_GOAL OF THE EXERCISE_
Only the lines from the one containing "At what coordinates" to the end of the material are to be copied, exactly and in full; images stay out.

_PROVIDED DATA_

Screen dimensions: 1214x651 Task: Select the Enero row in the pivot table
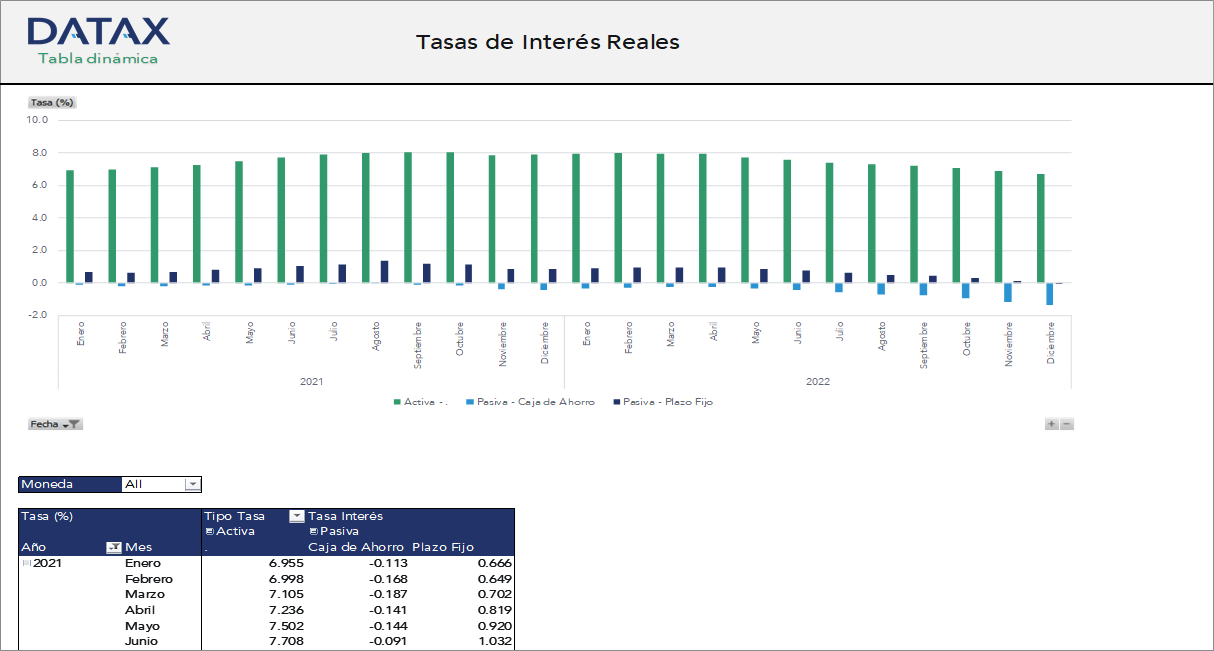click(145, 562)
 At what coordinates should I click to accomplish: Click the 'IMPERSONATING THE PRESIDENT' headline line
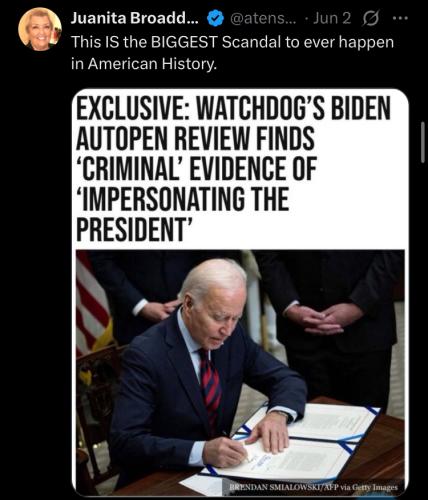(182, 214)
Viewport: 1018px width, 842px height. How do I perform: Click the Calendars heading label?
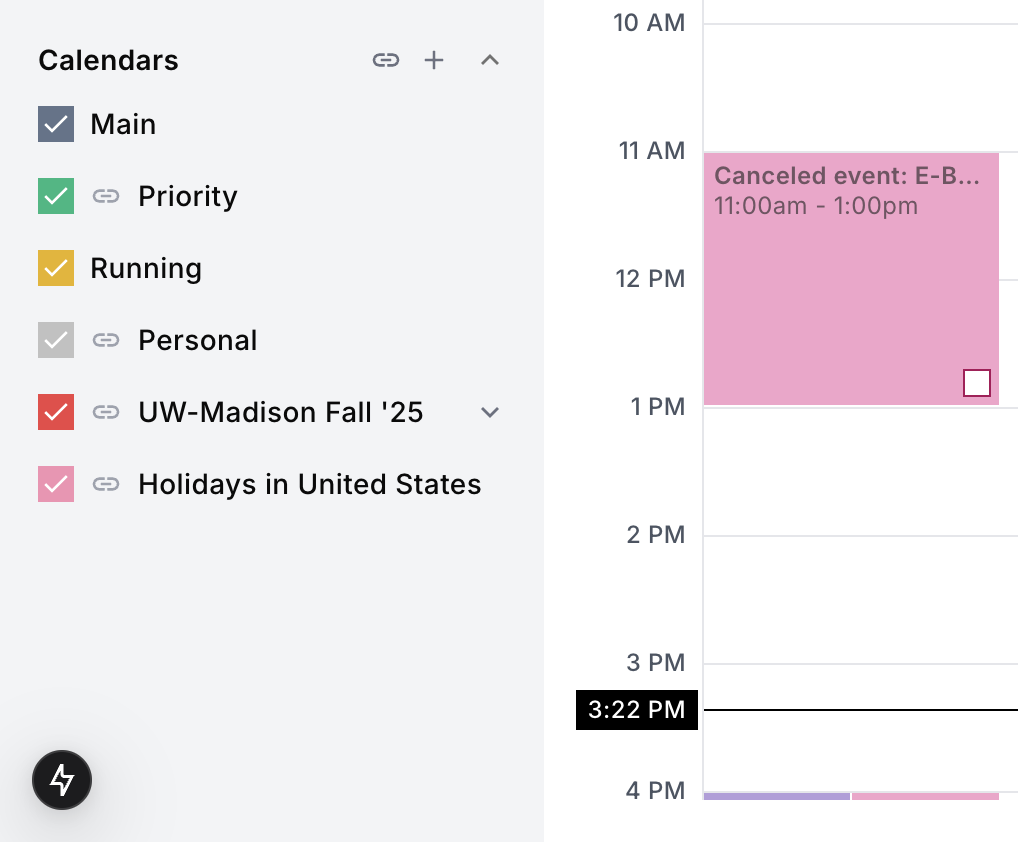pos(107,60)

_ANSWER TO THE PROBLEM_
 At what coordinates should I click to accomplish: Click the 'IMPERSONATING THE PRESIDENT' headline line
(182, 214)
Viewport: 1018px width, 842px height. How do I perform: Click the Calendars heading label?
pos(107,60)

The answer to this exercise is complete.